Anders dan het middel stelt, doet aan het oordeel dat het recht tot strafvordering ten aanzien van de betrokkene is blijven bestaan niet af dat de betrokkene mogelijkerwijs ingevolge art. 2:19, vierde lid, BW in civielrechtelijke zin is opgehouden te bestaan omdat zij op het tijdstip van ontbinding geen baten meer had.

3.5. Het middel faalt dus.

4. Beoordeling van het tweede en het derde middel

De middelen kunnen niet tot cassatie leiden.
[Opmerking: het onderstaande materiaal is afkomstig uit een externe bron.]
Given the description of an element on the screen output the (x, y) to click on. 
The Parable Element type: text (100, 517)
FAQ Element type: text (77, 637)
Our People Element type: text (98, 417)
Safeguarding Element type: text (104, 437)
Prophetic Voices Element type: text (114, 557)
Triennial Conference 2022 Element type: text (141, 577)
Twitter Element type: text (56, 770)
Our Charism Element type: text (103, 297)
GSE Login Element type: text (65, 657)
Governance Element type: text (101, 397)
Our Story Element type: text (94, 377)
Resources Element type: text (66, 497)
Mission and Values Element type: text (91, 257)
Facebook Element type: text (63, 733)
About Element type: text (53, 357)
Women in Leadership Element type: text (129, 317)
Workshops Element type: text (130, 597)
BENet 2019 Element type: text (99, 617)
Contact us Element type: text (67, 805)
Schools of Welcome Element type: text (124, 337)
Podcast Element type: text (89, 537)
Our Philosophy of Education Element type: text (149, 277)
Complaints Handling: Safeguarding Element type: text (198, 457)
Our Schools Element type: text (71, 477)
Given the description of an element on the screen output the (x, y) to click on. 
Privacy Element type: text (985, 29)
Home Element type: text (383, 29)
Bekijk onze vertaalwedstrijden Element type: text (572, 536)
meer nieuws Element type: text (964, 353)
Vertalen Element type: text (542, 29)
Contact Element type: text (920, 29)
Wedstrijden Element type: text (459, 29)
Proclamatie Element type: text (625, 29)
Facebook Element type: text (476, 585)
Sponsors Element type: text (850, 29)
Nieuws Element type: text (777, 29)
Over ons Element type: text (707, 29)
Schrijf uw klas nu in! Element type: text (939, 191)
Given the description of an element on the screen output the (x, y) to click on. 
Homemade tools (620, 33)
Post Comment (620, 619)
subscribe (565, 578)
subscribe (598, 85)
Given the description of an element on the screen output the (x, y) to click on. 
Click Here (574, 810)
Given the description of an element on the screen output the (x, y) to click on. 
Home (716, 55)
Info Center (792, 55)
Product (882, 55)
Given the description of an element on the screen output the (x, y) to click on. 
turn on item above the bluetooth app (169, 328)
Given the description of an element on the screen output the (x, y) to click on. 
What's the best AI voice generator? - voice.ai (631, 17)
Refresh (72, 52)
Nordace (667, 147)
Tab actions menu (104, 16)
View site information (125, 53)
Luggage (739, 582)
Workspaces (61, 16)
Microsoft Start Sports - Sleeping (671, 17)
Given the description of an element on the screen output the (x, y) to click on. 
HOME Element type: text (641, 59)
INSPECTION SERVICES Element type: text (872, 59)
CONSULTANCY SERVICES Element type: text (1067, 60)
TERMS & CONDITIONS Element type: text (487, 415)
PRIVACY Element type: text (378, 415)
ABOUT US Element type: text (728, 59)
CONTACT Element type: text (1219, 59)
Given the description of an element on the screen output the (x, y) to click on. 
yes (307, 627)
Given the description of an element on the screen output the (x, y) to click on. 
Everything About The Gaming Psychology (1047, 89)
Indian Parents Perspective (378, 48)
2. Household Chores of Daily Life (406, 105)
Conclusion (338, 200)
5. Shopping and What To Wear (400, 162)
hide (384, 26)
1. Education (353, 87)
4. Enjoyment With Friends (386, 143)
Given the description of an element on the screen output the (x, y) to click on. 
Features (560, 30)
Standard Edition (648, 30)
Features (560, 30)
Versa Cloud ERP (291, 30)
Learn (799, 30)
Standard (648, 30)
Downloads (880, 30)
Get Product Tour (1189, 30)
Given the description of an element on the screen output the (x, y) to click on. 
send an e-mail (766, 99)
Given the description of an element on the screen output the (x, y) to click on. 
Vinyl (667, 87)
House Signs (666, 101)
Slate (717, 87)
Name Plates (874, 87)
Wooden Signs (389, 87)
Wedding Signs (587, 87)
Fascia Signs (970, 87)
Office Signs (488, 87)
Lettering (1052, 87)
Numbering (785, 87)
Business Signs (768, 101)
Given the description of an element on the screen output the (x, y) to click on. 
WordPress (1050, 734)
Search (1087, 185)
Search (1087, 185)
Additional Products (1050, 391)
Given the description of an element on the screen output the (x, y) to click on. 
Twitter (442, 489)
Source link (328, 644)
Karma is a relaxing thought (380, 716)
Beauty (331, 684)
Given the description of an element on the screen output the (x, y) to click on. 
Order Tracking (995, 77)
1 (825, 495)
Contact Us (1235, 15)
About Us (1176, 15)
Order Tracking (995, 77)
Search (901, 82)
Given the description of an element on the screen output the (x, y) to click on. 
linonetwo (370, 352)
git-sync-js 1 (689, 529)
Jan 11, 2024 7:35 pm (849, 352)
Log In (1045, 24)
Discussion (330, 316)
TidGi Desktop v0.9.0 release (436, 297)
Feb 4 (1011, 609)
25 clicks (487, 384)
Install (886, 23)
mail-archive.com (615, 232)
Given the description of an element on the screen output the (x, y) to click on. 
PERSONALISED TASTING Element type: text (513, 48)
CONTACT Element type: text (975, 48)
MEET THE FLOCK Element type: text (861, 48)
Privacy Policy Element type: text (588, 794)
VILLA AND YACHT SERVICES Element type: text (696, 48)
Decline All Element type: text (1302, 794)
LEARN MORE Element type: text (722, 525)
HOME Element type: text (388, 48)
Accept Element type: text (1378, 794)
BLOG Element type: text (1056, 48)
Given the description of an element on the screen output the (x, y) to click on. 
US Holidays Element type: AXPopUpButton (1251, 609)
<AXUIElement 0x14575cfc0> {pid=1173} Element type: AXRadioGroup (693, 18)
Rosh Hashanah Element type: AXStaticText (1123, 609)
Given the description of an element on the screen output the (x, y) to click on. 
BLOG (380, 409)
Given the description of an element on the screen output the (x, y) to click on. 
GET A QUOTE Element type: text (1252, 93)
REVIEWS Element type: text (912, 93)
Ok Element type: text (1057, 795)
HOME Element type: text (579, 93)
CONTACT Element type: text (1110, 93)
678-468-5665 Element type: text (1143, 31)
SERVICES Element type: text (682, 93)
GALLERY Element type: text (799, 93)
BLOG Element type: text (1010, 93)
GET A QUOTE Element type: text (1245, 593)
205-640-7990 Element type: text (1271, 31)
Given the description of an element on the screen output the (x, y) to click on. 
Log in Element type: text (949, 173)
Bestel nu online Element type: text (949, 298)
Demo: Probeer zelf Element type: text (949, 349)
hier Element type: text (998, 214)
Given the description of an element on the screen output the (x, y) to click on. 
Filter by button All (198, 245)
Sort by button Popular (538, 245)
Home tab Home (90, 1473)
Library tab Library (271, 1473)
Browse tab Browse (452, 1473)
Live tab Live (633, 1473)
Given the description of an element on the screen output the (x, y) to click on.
Dit behoeft, gezien art. 81 RO, geen nadere motivering nu de middelen niet nopen tot beantwoording van rechtsvragen in het belang van de rechtseenheid of de rechtsontwikkeling.

5. Slotsom

Nu geen van de middelen tot cassatie kan leiden, terwijl de Hoge Raad ook geen grond aanwezig oordeelt waarop de bestreden uitspraak ambtshalve zou behoren te worden vernietigd, moet het beroep worden verworpen.

6. Beslissing

De Hoge Raad verwerpt het beroep.

Dit arrest is gewezen door de vice-president G.J.M. Corstens als voorzitter, en de raadsheren J.P. Balkema, W.A.M. van Schendel, J.W. Ilsink en H.A.G. Splinter-van Kan, in bijzijn van de griffier S.P. Bakker, en uitgesproken op 2 oktober 2007.